Materials availability
All unique reagents generated in this study can be requested from the Lead Contact with a completed Materials Transfer Agreement, and be made available upon reasonable request with applicable processing and shipping fees through the University of Connecticut Cell and Genome Engineering Core.
Data and code availability
Validation time-course methylEPIC datasets have been deposited under accession number GSE167883 in the Gene Expression Omnibus (GEO). Analysis code is made available through the github repository: https://github.uconn.edu/sfp-lab/contiguous_x_erosion
EXPERIMENTAL MODEL AND SUBJECT DETAILS
The female fibroblast line AG05278 was obtained from the Coriell Institute (Camden, NJ), and reprogrammed by the University of Connecticut Stem Cell Core using the CytoTune hiPSC 2.0 Sendai Reprogramming Kit (Thermo Fisher, Waltham MA). To confirm the presence of two X chromosomes in each individual hiPSC clone, DNA was extracted from each clone using the Hot-Shot method.

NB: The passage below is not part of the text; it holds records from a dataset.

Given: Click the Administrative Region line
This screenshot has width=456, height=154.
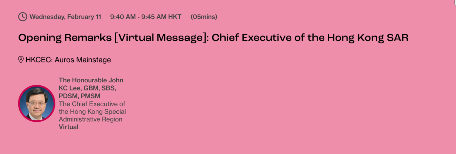Looking at the screenshot, I should (91, 119).
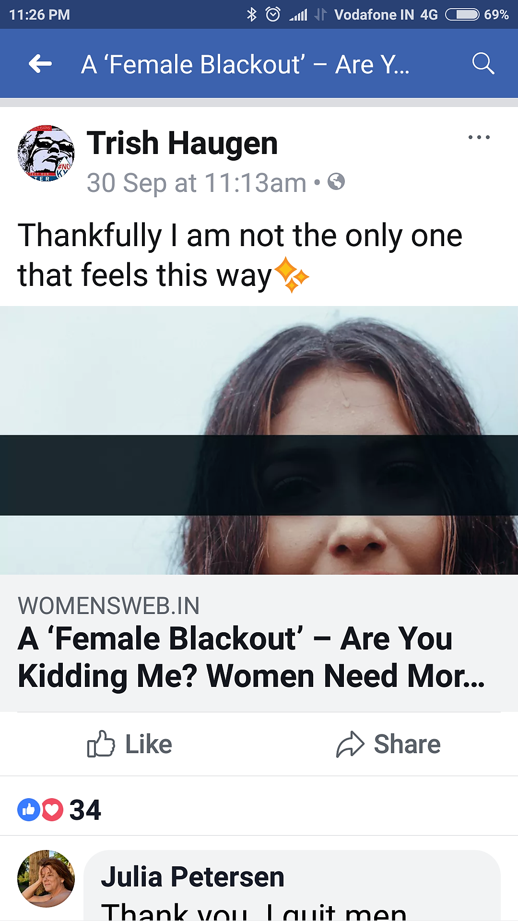Tap the battery indicator in status bar

462,15
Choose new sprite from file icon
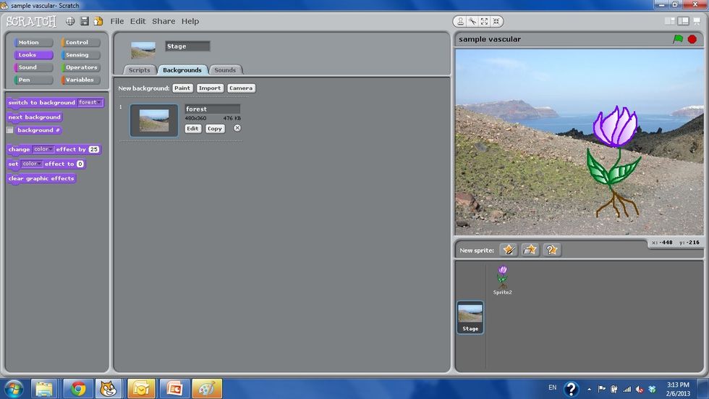 pyautogui.click(x=530, y=250)
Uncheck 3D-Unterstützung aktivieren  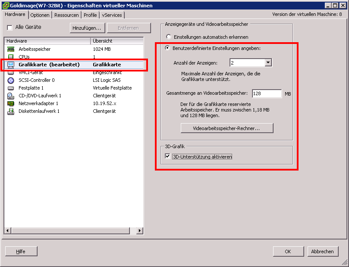point(168,157)
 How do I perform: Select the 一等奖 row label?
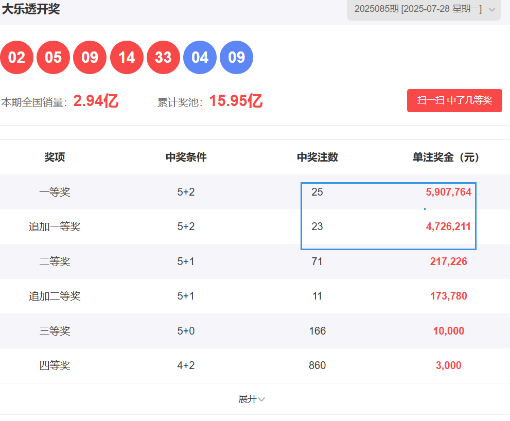tap(55, 192)
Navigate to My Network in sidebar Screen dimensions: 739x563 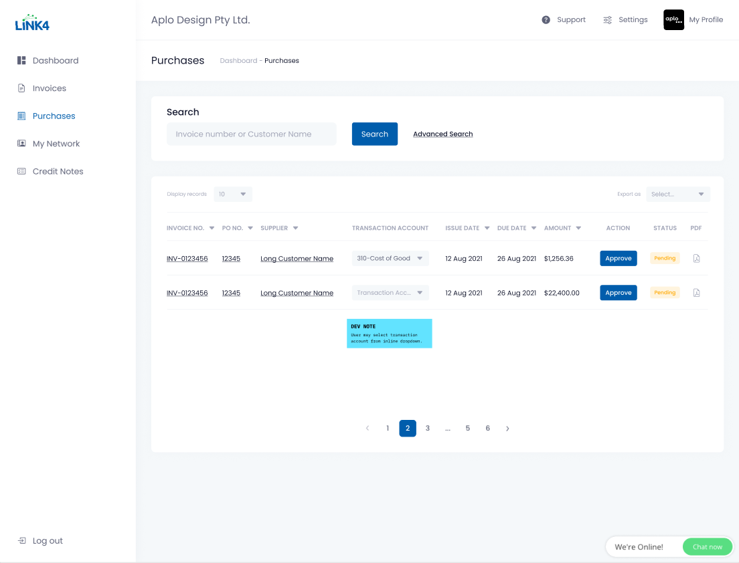56,144
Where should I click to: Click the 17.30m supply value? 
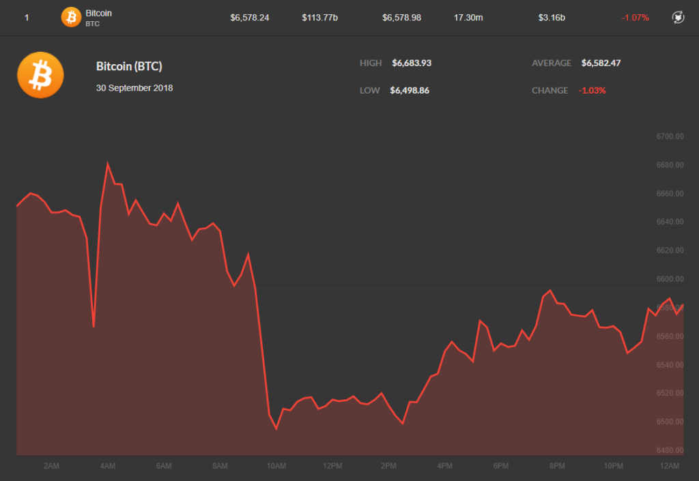(x=468, y=18)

Briefly, hiPSCs were incubated with alkaline lysis buffer (25mM NaOH, 0.2mM EDTA pH 12) at 95C for 1 hour and then neutralized with 40mM Tris-HClpH5. PCR was performed using the One Taq Hot Start 2x Master Mix (New England Biolabs, Ipswich, MA) across the short tandem repeat HPRT locus (HPRT_F: ATGCCACAGATAATACACATCCCC, HPRT_R: CTCTCCAGAATAGTTAGATGTAGG), and PCR products were analyzed by agarose gel electrophoresis. Euploid (46,XX) clones were identified by the presence of two products of different lengths. The hiPSCs were cultured on mitotically inactive mouse embryonic fibroblasts in standard hiPSC media (80% DMEM/F12, 20% Knockout Serum Replacement, 1% Glutamax, 1% Non-Essential Amino Acids, 0.1% β-Mercaptoethanol, and 8ng/mL bFGF), and passaged weekly by manual disruption of 10-20 representative colonies. Samples collected across this continuous long-term culture are listed in Table S1, and ranged from passages 8 and 12 to 32 and 35, respectively, for the C19 and C23 hiPSC clones.
METHOD DETAILS
For RNA isolation, the PureLink RNA Mini Kit (Invitrogen, Waltham, MA) was used, and cDNA synthesis was performed with the iScript gDNA Clear cDNA Synthesis Kit (Bio-Rad Laboratories, Hercules, CA). Real-time PCR was performed using iTaq Universal SYBR Green Supermix (Bio-Rad Laboratories, Hercules, CA). XIST expression (XIST_F: AGCAGTTTGCCCTACTAGCTC, XIST_R: TAGCTGTTTGCAGTCCTCAGG) was normalized to TATA-box binding protein TBP (TBP_F: TCACTGTTTCTTGGCGTGTG, TBP_R: TGGCAAACCAGAAACCCTTG) using the ΔCt method. Primer specificity was confirmed by melting curve analysis, and relative expression is calculated as %TBP (100/2ΔCt).For DNA extraction, cells were pelleted and resuspended in cell lysis buffer (10 mM Tris-HCl, pH 8.0; 100 mM NaCl; 10 mM EDTA, pH 8.0; 1% SDS; 200 μg/ml Proteinase K) and incubated at 55°C overnight. DNA was isolated using Phenol:Chloroform:Isoamyl Alcohol (25:24:1, v/v) (Invitrogen, Waltham, MA), precipitated with isopropanol, washed with 70% ethanol, and resuspended in TE buffer. Genomic DNA was bisulfite-converted using the EZ DNA Methylation Kit (Zymo Research, Irvine, CA), then labeled and hybridized using the Infinium Methylation EPIC BeadChip Kit (Illumina, San Diego, CA) following standard protocol of each manufacturer, and scanned on a NextSeq 550 system.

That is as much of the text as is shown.